[What you need to do] Render the lines from the one containing "You are a computer-use" through the one containing "coord(1819,951)", both included, as a JSON list of strings with one string per line, skipping blank lines. Leave the pictures out of the answer.

[Records for this task]
** Begin **
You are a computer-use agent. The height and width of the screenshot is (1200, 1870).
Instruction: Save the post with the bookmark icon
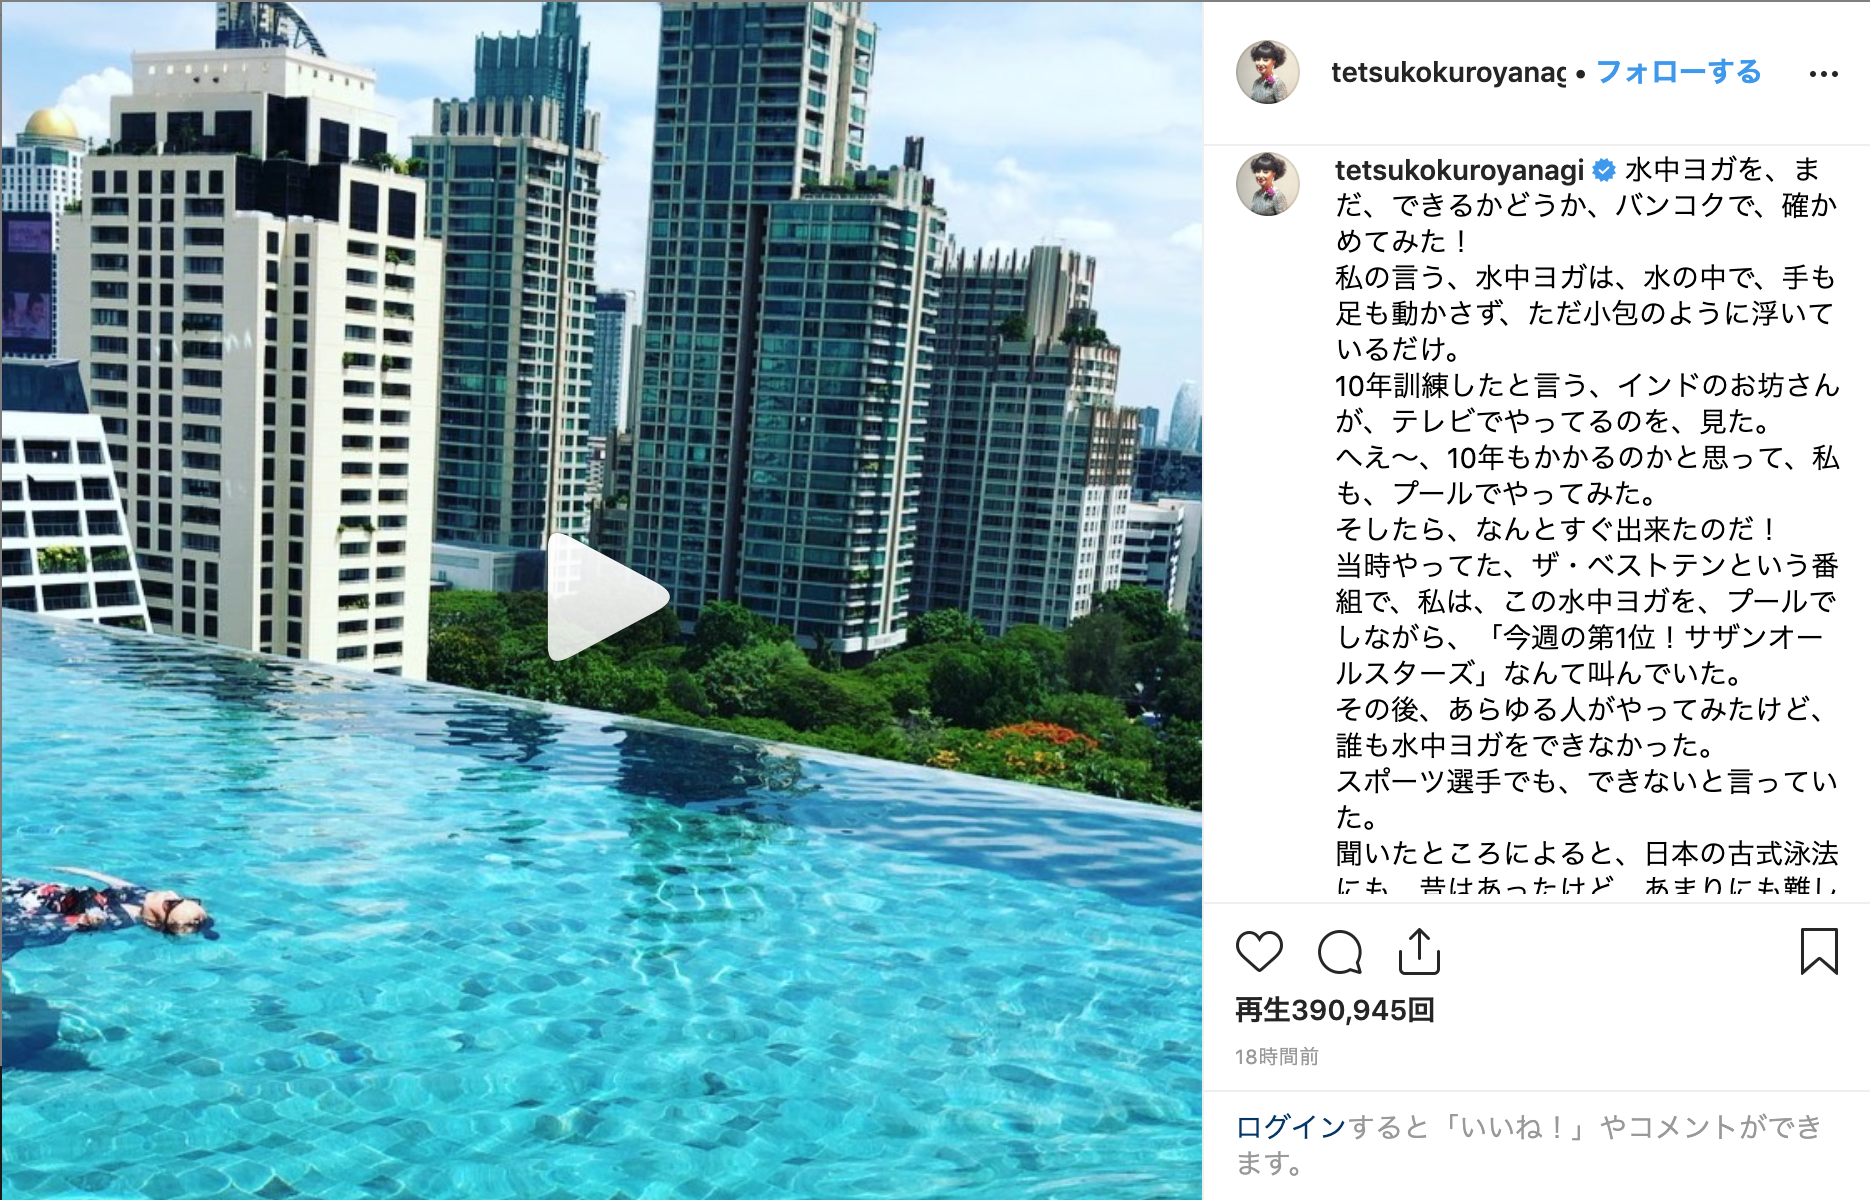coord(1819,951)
** End **
** Begin **
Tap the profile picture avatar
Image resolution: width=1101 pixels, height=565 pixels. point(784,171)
** End **
[Result of the exercise]
[
  "You are a computer-use agent. The height and width of the screenshot is (1200, 1870).",
  "Instruction: Save the post with the bookmark icon",
  "coord(1819,951)"
]